Start of Block

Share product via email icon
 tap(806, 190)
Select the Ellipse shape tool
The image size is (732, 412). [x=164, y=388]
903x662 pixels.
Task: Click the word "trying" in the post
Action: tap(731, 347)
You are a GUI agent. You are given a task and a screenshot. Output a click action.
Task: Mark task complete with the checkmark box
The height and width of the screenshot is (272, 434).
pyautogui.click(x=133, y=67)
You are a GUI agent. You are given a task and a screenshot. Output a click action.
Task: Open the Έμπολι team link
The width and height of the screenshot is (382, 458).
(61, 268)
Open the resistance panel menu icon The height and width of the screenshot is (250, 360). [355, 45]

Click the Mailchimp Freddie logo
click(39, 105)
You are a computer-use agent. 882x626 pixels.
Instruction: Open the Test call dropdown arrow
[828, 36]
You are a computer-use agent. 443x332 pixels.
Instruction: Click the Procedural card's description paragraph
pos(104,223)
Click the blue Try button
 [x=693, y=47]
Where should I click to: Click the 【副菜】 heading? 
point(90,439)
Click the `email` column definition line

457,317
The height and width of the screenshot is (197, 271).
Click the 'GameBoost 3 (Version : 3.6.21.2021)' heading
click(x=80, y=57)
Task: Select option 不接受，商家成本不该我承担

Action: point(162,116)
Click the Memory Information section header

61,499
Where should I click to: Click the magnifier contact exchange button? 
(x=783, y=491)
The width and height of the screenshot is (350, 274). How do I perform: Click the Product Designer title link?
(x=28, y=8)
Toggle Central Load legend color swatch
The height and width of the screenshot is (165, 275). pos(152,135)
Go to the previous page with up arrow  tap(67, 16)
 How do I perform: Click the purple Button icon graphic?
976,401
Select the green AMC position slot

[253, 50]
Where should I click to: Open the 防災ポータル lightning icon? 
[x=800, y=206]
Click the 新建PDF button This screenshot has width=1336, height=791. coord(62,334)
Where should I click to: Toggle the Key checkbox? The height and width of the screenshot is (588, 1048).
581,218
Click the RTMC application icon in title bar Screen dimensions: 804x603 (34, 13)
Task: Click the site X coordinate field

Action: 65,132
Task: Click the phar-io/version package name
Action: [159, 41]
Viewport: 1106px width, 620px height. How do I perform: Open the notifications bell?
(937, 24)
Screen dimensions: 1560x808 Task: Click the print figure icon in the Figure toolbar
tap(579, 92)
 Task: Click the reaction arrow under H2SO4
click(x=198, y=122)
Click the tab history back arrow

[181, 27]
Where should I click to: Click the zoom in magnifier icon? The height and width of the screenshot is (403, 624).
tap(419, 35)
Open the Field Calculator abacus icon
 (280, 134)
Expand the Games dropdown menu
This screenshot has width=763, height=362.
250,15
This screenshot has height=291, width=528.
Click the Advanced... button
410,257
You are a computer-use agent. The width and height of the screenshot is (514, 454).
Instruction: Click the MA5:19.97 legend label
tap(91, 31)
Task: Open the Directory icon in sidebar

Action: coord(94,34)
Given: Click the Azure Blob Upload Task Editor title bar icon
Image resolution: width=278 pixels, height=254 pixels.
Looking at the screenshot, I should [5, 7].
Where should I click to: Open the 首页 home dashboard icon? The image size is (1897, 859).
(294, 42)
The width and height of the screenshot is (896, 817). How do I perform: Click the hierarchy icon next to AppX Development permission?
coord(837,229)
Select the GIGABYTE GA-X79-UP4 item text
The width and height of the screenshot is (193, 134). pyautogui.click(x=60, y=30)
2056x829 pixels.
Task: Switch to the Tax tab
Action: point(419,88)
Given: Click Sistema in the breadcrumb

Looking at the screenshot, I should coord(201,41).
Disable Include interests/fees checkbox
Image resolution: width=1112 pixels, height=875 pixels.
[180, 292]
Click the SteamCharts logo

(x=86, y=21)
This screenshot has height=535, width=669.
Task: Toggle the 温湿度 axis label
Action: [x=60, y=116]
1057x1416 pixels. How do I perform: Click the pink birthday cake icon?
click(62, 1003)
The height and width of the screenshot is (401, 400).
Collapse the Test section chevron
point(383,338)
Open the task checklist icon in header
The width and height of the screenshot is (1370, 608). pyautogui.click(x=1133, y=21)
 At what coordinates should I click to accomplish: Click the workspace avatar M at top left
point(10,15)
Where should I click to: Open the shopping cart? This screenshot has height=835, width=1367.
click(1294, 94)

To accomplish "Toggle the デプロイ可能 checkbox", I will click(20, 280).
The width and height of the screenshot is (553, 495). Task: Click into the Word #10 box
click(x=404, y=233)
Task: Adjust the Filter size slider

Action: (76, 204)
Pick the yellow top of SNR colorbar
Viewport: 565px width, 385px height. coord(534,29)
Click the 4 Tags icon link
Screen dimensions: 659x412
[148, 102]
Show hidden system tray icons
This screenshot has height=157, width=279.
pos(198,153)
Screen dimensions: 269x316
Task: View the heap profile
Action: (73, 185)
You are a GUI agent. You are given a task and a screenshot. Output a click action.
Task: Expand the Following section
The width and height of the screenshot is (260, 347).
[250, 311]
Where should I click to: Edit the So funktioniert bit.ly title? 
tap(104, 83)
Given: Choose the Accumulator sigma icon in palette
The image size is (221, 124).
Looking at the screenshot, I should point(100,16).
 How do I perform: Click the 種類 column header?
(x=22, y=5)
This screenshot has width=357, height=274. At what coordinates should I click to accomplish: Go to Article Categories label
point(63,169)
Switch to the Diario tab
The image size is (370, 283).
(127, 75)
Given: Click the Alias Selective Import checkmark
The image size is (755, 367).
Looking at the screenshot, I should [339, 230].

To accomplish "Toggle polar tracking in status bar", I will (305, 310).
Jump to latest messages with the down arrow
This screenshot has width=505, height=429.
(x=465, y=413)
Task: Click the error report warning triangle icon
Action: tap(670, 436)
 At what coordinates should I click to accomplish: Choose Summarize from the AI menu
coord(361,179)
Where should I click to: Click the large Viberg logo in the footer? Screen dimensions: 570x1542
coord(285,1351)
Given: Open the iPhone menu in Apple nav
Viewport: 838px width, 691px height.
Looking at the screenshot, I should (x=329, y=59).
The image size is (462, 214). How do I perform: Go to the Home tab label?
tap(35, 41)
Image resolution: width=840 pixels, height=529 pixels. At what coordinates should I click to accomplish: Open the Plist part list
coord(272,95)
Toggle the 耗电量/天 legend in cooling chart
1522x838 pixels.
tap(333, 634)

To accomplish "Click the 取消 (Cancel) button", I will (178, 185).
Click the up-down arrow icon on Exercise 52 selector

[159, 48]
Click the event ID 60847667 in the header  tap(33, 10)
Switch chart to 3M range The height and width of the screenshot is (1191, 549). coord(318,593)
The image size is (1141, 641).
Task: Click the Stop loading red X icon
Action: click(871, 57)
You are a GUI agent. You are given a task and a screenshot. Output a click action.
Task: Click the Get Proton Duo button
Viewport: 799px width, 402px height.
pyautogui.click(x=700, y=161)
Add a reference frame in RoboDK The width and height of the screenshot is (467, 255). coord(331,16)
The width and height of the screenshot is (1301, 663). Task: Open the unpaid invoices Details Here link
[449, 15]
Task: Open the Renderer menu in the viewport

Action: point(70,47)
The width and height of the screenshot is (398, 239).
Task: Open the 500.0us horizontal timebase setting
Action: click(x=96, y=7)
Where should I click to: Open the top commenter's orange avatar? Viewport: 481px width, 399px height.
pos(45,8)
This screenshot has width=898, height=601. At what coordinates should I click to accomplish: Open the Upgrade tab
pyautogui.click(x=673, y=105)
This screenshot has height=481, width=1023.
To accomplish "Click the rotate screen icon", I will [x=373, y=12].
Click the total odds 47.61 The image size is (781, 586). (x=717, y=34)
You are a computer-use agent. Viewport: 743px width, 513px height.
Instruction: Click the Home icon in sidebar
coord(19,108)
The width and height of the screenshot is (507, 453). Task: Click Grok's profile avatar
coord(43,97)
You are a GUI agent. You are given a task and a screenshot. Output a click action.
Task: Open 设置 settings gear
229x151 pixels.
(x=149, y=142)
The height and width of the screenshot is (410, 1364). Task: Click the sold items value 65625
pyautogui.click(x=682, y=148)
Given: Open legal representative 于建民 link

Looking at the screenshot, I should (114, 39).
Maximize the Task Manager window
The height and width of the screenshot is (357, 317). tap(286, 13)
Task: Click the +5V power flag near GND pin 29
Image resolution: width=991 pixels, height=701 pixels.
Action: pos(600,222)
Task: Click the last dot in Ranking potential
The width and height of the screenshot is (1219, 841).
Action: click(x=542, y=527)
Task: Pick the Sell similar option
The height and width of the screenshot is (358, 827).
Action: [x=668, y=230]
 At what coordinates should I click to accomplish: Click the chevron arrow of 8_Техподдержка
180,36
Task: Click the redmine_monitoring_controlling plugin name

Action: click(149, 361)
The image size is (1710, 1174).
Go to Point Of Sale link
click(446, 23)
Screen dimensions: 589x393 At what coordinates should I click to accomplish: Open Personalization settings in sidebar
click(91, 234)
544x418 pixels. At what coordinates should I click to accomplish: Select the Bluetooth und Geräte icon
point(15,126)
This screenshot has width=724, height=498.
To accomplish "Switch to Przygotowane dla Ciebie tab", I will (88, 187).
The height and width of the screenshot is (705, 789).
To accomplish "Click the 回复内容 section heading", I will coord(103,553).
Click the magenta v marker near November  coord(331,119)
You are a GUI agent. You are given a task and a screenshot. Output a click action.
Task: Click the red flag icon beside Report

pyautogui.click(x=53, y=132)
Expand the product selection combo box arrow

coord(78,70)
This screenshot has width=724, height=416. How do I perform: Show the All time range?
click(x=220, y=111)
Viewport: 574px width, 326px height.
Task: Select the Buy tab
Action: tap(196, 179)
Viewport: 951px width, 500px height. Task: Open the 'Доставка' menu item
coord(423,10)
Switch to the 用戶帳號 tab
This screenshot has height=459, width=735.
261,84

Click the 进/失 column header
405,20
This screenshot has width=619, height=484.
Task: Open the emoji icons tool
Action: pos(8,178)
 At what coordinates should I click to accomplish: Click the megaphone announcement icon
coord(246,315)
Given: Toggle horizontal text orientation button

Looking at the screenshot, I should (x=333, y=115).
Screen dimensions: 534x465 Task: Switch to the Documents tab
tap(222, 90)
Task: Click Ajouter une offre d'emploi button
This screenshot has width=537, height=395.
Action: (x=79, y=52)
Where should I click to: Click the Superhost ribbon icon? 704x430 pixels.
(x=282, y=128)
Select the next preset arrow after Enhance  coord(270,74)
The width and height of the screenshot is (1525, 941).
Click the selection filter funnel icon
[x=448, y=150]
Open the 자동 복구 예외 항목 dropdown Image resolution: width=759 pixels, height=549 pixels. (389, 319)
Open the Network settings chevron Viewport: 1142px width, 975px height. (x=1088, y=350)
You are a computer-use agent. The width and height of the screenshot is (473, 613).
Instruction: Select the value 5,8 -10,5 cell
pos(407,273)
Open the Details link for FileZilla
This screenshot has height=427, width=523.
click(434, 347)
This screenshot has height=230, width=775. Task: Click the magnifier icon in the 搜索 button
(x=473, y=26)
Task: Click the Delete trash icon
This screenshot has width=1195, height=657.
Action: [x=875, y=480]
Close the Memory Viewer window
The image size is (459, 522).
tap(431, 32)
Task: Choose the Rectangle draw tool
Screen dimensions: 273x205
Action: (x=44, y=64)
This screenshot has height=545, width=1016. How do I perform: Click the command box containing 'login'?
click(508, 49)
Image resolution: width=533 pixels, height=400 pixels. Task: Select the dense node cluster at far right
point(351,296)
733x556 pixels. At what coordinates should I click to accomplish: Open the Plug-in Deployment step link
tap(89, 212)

End of Block

TASK DETAILS: Go through the data, and copy each line in which the word "checkmark" appears.

EXERCISE RESPONSE:
Task: Mark task complete with the checkmark box
Given: Click the Alias Selective Import checkmark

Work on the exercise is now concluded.